**Data to use**
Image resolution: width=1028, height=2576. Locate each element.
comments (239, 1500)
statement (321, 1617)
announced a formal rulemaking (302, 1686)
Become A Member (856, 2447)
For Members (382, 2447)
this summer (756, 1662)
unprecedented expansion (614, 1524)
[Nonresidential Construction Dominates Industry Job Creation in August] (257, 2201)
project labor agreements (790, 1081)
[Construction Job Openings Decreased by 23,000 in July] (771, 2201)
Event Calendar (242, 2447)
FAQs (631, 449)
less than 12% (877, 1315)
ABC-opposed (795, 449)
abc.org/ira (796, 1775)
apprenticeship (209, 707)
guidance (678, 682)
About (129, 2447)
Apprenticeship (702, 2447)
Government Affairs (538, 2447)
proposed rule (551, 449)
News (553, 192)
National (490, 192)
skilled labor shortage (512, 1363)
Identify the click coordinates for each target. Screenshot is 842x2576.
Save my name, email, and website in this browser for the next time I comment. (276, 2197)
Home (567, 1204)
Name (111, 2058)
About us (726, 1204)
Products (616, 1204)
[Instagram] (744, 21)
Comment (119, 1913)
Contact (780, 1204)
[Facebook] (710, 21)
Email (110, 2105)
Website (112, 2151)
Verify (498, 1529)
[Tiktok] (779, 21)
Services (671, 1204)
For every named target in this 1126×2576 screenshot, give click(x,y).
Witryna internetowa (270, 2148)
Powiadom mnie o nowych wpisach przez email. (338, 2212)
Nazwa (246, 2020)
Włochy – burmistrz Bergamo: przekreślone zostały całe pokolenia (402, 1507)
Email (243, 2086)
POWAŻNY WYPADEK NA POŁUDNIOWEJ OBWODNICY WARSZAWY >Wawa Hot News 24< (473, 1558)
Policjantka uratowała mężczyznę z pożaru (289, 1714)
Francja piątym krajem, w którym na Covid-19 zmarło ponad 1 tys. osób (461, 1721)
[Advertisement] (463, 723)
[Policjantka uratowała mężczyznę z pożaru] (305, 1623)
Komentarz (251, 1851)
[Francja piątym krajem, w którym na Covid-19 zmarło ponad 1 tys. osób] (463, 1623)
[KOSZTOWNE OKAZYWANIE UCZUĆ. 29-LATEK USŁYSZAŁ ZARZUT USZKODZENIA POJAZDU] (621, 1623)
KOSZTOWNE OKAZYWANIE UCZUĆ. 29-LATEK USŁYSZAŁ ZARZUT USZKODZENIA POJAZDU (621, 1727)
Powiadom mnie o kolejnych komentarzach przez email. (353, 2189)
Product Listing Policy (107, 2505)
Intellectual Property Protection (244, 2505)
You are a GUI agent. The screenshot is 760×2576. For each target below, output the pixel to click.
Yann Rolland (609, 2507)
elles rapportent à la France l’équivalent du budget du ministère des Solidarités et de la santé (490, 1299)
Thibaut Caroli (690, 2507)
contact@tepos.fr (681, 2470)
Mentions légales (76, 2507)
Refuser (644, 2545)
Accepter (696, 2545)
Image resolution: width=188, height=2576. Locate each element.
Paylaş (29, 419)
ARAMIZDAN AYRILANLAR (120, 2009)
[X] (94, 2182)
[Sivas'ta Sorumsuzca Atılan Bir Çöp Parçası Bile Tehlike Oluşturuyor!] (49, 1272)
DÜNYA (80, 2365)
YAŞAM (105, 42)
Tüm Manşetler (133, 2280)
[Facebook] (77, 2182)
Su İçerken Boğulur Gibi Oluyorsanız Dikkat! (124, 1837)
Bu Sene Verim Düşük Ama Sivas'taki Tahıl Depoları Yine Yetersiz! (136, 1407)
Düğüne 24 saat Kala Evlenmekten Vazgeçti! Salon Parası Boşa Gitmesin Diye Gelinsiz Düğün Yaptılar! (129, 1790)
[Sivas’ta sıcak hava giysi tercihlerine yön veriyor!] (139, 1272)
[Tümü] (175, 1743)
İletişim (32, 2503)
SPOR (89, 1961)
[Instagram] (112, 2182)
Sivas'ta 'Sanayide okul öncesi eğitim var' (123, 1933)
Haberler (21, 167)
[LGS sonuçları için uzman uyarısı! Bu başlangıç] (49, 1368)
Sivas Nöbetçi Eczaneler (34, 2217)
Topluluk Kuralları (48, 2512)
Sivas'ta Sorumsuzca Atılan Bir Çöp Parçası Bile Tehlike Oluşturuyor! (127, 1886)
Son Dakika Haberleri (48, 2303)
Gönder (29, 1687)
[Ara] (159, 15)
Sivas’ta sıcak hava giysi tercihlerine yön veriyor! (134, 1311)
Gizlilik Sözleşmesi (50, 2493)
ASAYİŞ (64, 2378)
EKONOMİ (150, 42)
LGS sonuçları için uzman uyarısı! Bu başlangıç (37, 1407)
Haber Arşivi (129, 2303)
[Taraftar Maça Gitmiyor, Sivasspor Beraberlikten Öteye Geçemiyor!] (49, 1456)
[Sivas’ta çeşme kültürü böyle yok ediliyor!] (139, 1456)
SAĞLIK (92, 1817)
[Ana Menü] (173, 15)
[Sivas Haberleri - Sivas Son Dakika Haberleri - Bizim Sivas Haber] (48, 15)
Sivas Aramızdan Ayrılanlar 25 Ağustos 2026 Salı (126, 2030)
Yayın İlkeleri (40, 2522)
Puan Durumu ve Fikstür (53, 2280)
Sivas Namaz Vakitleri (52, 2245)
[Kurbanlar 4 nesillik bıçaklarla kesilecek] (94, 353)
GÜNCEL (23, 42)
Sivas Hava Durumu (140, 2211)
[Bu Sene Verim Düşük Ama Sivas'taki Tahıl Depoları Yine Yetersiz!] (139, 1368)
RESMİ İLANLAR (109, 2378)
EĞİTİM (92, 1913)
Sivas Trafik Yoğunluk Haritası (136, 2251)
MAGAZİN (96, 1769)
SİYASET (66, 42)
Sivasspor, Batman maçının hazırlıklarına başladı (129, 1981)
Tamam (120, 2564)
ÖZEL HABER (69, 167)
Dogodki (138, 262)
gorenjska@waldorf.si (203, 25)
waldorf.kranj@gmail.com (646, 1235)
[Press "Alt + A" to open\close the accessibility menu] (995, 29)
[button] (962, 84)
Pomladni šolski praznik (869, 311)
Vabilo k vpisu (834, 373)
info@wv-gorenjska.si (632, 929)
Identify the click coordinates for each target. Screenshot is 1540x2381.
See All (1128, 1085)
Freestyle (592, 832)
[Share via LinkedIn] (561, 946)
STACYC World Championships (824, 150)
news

**Exercise brief**
Using the entries above, give back exactly the line containing "POWAŻNY WYPADEK NA", the line containing "Su İçerken Boğulur", and every line between them, and nothing else.

**Answer to this problem**
POWAŻNY WYPADEK NA POŁUDNIOWEJ OBWODNICY WARSZAWY >Wawa Hot News 24< (473, 1558)
Policjantka uratowała mężczyznę z pożaru (289, 1714)
Francja piątym krajem, w którym na Covid-19 zmarło ponad 1 tys. osób (461, 1721)
[Advertisement] (463, 723)
[Policjantka uratowała mężczyznę z pożaru] (305, 1623)
Komentarz (251, 1851)
[Francja piątym krajem, w którym na Covid-19 zmarło ponad 1 tys. osób] (463, 1623)
[KOSZTOWNE OKAZYWANIE UCZUĆ. 29-LATEK USŁYSZAŁ ZARZUT USZKODZENIA POJAZDU] (621, 1623)
KOSZTOWNE OKAZYWANIE UCZUĆ. 29-LATEK USŁYSZAŁ ZARZUT USZKODZENIA POJAZDU (621, 1727)
Powiadom mnie o kolejnych komentarzach przez email. (353, 2189)
Product Listing Policy (107, 2505)
Intellectual Property Protection (244, 2505)
You are a GUI agent. The screenshot is 760×2576. For each target below, output the pixel to click.
Yann Rolland (609, 2507)
elles rapportent à la France l’équivalent du budget du ministère des Solidarités et de la santé (490, 1299)
Thibaut Caroli (690, 2507)
contact@tepos.fr (681, 2470)
Mentions légales (76, 2507)
Refuser (644, 2545)
Accepter (696, 2545)
Image resolution: width=188, height=2576. Locate each element.
Paylaş (29, 419)
ARAMIZDAN AYRILANLAR (120, 2009)
[X] (94, 2182)
[Sivas'ta Sorumsuzca Atılan Bir Çöp Parçası Bile Tehlike Oluşturuyor!] (49, 1272)
DÜNYA (80, 2365)
YAŞAM (105, 42)
Tüm Manşetler (133, 2280)
[Facebook] (77, 2182)
Su İçerken Boğulur Gibi Oluyorsanız Dikkat! (124, 1837)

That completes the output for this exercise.